The pivotal study for the Rheos baroreflex activation device enrolled patients at 37 U.S. sites and two centers in Europe. All 265 patients who were enrolled received placement of the device. One month after surgery, a 2:1 randomization scheme led to blinded activation of the device in 181 patients and no activation in the other 84. Six months later, the researchers activated all the devices.

The patients averaged 54 years old, about 60% were men, and about three-quarters were white. Participants had failed to have their blood pressure controlled by an average of five drugs, and they had been on a stable regimen for at least a month at the time of entry. During the course of the study their treating physicians could freely change antihypertensive drug dosages and also add or remove drugs. Their systolic and diastolic blood pressure at baseline averaged about 177/103 mm Hg, and their heart rate averaged 74 beats/min. To qualify for the study, patients needed a minimum blood pressure of at least 160/80 mm Hg, a 24-hour average ambulatory pressure of at least 135 mm Hg, and they had to be on at least three antihypertensive medications.

The study included five primary end points, with a prespecified definition of success for each of the end point.

One end point assessed short-term response after 6 months, defining success as at least a 10-mm Hg drop in systolic pressure, compared with baseline. This criteria for success occurred in 54% of patients with an activated device in the study’s first 6 months and in 46% of those with an inactive device, an 8% difference in response rate between the active and control arms that failed to meet the prespecified goal of a 20% difference. Dr.
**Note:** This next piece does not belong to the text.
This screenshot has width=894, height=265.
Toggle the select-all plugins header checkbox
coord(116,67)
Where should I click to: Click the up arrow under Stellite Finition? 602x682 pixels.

Bisognano speculated that the placebo response may have been so high because of continued drug treatment optimization during this period.

The second end point assessed the 12-month response in all 265 patients, again using a 10-mm Hg drop in systolic pressure relative to baseline as the criterion for a positive response. This reduction occurred in 88% of patients, surpassing the prespecified success threshold of 65%.

The third end point focused on 30-day safety. The 25% of patients with an adverse event exceeded the prespecified threshold of 18%.

The fourth end point looked at safety at 6 months, with an adverse-event threshold in the active-treatment arm of no more than 15% greater than in the control arm. The results showed that patients receiving activation had a 2% reduced rate of adverse events, compared with the inactive, control arm, which meant the results fulfilled this criterion of success.

The fifth end point looked at the overall adverse event rate on active therapy in all 265 patients after 12 months. The 13% actual rate fell within the prespecified goal of less than 28%, meaning the results fulfilled this criterion of success.

The study also assessed efficacy another way, by tallying the percentage of patients whose systolic pressure dropped below 140 mm Hg. At the 6-month mark, this degree of blood pressure reduction occurred in 42% of patients receiving activation and in 24% of patients whose device had not yet been activated, a statistically significant difference. At the 12-month mark, 53% of the patients on continuous active treatment and 51% of those who switched from 6 months off treatment to 6 months on treatment reached this systolic pressure goal.

In addition, the study included an echocardiography substudy designed to assess the impact of baroreflex activation on left ventricular mass and shape. At baseline, these 60 patients had an average left ventricular mass index of 117 kg/m². A year later, the average had dropped to 102 kg/m², a statistically significant difference. Patients also shifted toward having more normalized left ventricular shapes, Dr. Bisognano reported in a separate talk at the meeting.

Dr. Bisognano said that he has received consulting fees or honoraria from CVrx, the company that is developing the carotid baroreflex activation device. Dr. Ram said that he has served on the speakers’ bureau for the Peer Group and for Advanced Health Media. Dr. Deedwania said that he had no disclosures.